= What the task requires =
Take the line that holds "The width and" and every line after it to the end of the entries, and repeat them exactly without the pictures.

= Exercise data =

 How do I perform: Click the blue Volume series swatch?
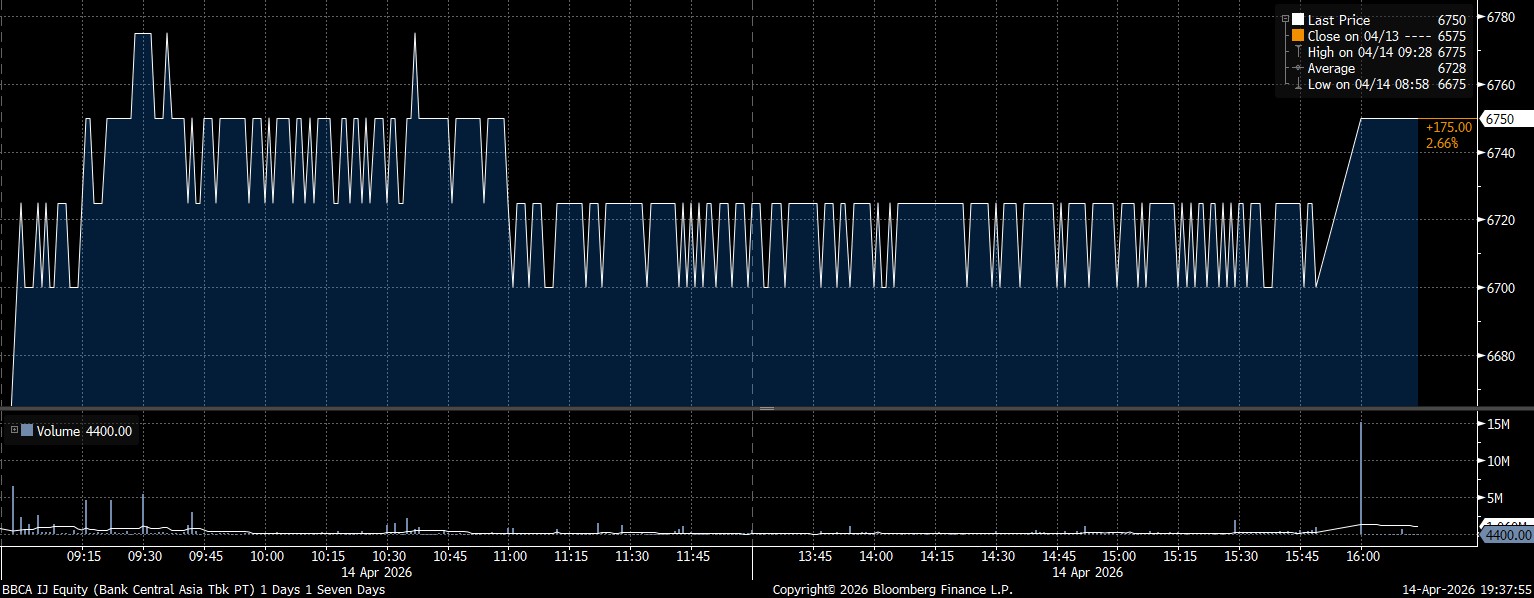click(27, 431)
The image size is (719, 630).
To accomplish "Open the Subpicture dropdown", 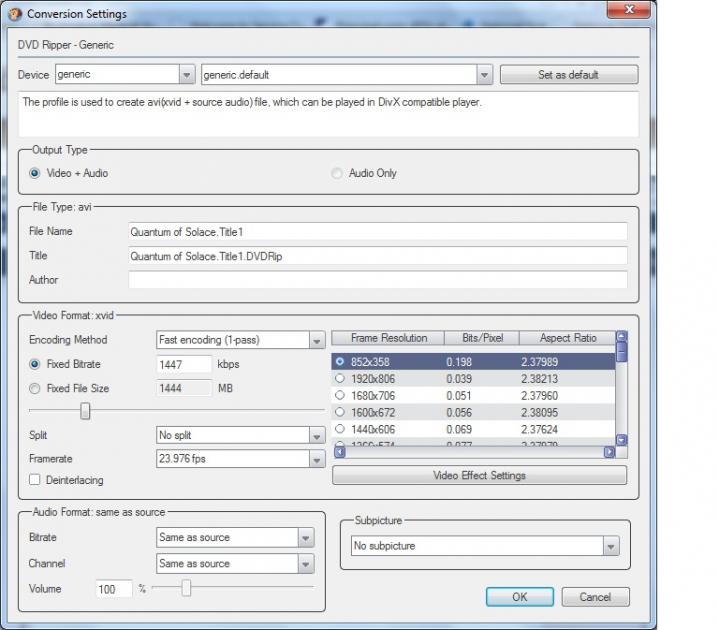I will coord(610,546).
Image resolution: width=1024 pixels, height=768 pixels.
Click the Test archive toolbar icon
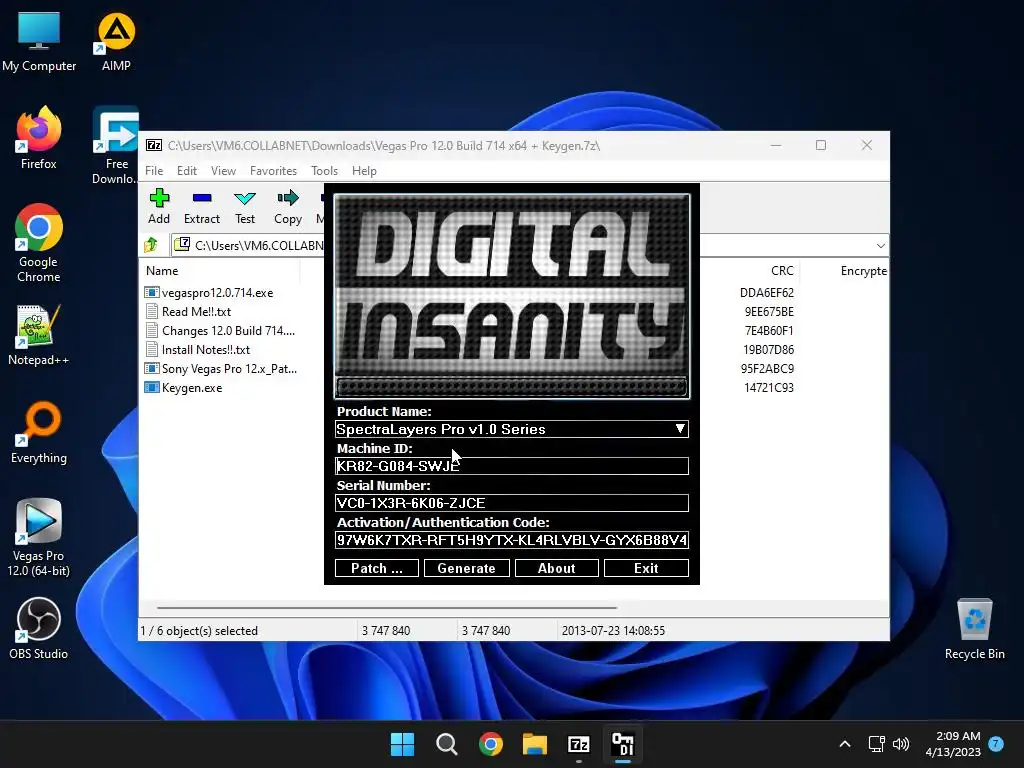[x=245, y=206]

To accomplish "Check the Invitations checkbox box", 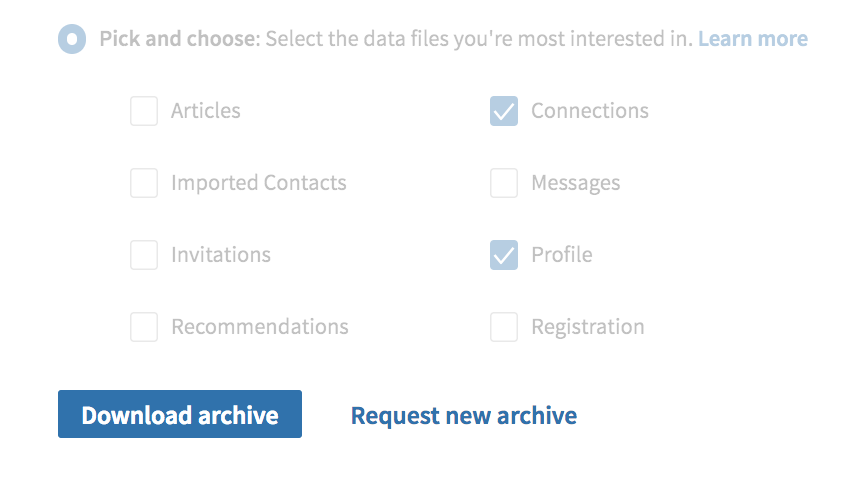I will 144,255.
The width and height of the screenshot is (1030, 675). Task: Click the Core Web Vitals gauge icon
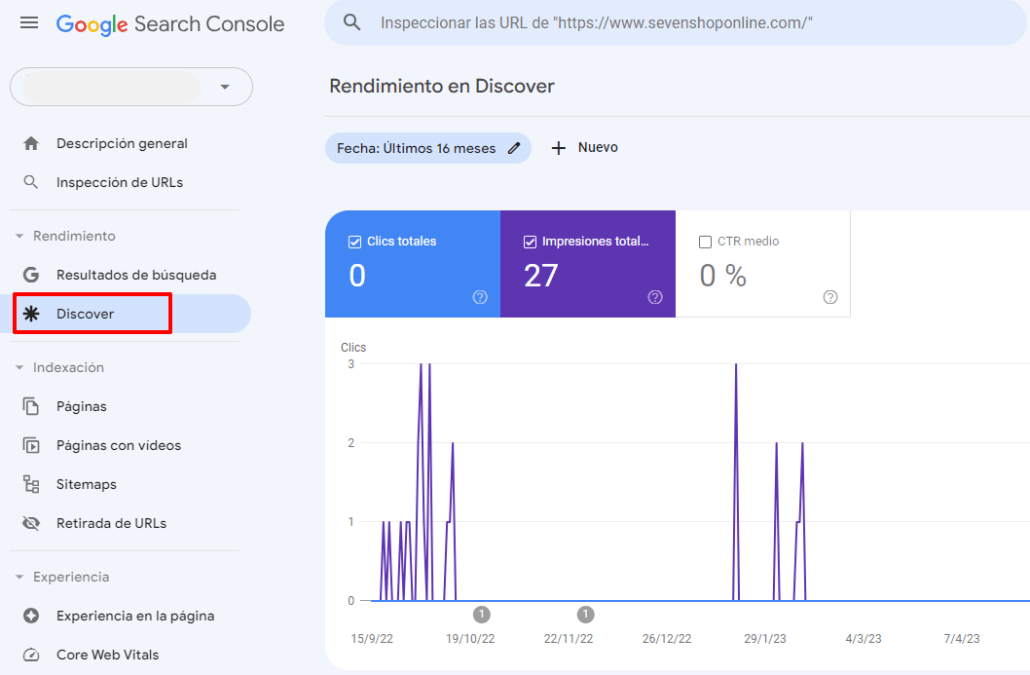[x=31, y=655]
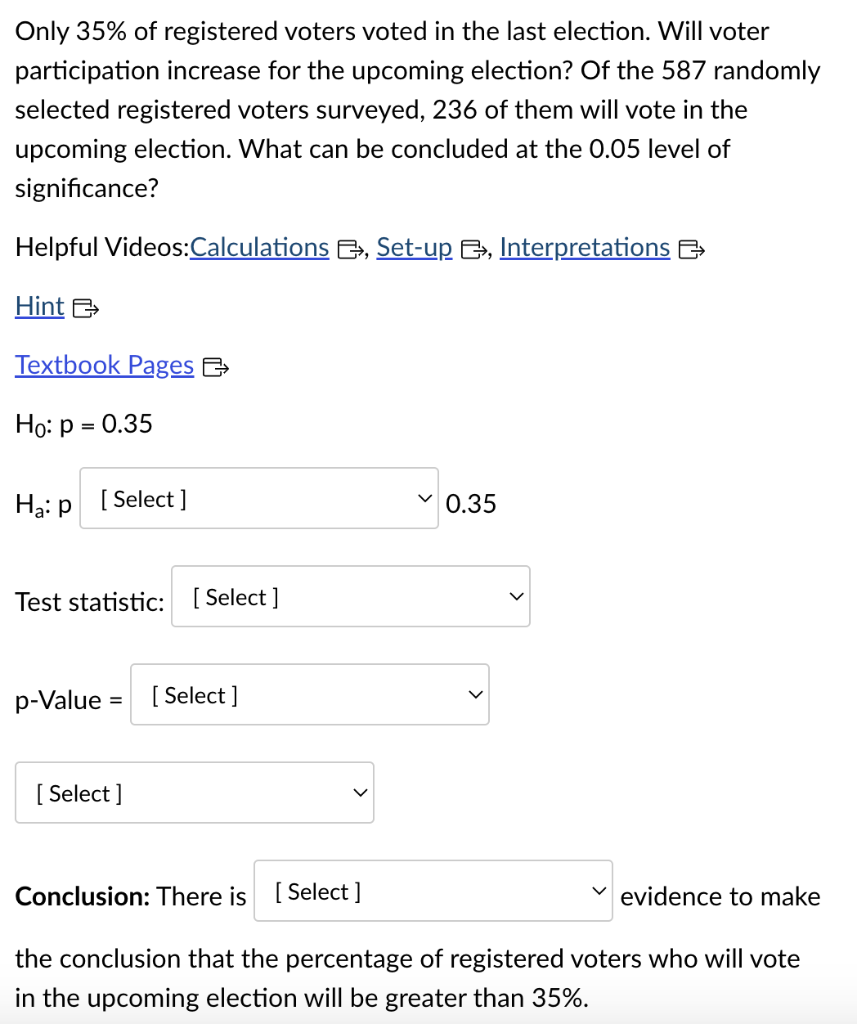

= Written reply =
The width and height of the screenshot is (1030, 675). Task: Click the Core Web Vitals gauge icon
[x=31, y=655]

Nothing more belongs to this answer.